Melissa takes the high road (figuratively, I think she’s on Route 23, which last time I checked, was at sea level) and calls Teresa to try and get the kids together. Teresa acts like she doesn’t know who is calling and then tells Melissa she had a stomach flu. She also says that she is “munching on everything.” Which is it, Tre? I have been banging on Melissa all season and now you’re making me look bad. She is calling you to mend fences and you’re acting a little snotty towards her. Melissa doesn’t even have to call you anymore, she has more diamonds than Candy Spelling. Two more rings and she’ll be Liberace. I mean they’re both musicians, right? Someone from Bravo get Melissa Gorga some candelabras STAT!
It’s obvious that Teresa is very unhappy with, well, everyone. I don’t know how Teresa could ever be unhappy. Joe Giudice can do the splits! At one point she asks how much farther Melissa and Kathy can get up each other’s asses. Probably not that much, but it really depends if Richie is going to let them use any of the weird S and M toys he brought to the Gorga’s house on Thanksgiving.
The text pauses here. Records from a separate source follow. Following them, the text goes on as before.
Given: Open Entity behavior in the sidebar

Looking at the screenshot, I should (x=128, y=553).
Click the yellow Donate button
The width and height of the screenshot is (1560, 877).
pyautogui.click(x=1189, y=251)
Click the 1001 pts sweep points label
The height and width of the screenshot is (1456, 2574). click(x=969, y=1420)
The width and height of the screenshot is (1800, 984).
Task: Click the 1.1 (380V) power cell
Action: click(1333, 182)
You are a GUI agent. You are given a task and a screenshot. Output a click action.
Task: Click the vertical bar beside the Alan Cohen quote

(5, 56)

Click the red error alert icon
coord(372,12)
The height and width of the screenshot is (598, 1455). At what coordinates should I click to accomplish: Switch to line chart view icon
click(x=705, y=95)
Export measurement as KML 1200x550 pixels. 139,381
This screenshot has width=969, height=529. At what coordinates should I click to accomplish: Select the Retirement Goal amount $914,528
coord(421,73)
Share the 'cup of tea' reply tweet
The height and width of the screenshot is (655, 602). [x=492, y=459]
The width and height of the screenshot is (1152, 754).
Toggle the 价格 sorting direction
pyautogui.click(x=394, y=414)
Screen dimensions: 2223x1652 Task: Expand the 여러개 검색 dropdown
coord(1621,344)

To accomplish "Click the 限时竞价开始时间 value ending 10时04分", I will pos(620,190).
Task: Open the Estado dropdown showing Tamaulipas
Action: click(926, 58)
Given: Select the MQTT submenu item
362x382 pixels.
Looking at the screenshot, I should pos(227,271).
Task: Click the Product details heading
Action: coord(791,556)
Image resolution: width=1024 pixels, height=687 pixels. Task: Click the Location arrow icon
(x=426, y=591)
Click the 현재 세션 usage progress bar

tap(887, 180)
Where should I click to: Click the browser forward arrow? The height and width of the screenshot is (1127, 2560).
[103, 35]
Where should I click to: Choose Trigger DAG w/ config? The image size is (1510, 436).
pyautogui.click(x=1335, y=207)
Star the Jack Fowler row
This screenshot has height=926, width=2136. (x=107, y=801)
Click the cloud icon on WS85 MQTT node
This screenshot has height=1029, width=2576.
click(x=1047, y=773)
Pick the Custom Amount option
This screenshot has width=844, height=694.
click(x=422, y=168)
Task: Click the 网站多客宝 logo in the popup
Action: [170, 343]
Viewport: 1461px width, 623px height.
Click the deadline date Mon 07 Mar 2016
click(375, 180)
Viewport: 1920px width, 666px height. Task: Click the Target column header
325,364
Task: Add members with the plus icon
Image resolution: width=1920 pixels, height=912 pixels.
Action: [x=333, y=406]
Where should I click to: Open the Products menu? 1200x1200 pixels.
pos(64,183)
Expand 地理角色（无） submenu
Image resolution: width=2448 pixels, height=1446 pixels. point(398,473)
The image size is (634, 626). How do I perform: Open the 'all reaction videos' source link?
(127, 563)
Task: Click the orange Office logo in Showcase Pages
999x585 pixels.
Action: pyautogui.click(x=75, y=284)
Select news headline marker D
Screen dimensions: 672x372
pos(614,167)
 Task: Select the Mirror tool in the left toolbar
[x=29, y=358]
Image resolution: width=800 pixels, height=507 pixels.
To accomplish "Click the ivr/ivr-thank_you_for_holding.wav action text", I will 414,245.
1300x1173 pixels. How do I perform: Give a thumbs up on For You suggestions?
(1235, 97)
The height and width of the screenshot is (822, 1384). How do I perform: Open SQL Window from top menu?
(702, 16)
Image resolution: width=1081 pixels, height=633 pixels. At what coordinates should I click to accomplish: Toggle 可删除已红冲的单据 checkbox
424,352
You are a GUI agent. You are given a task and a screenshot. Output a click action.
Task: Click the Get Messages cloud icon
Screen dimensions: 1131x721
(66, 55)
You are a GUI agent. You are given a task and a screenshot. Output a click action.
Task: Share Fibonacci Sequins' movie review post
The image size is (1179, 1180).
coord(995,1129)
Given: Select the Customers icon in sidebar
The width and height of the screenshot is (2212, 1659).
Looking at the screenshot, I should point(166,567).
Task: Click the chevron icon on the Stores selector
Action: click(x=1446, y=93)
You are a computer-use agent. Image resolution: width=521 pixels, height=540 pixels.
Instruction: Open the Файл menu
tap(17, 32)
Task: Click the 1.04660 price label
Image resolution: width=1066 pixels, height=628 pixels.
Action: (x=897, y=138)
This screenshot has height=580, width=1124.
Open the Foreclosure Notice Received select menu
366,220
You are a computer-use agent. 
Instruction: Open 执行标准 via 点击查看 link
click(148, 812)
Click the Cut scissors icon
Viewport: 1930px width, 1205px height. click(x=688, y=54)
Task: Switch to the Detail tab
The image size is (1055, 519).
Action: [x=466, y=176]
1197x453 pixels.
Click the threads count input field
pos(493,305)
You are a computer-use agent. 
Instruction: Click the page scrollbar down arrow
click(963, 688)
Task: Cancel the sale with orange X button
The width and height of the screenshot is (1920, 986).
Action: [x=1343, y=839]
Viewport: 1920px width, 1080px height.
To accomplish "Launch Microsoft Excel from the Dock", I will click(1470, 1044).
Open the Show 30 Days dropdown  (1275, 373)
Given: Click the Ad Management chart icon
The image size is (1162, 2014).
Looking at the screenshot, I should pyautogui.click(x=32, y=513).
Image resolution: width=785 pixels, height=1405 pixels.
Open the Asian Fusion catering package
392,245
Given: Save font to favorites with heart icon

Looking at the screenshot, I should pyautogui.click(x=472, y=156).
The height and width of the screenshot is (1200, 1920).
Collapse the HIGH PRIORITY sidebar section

If he does, I’ll guess they are working with about an extra foot and a half.
Albert Manzo is getting ready for work. He is in a bathrobe shaving with a straight razor. That is about as O.G. as you can get. Who is this guy, Sweeney Todd? Who uses a straight razor when it isn’t 1849? I hope after Albert got done shaving, he stomped out the campfire, got on his horse and lead his posse into town to see the marshal.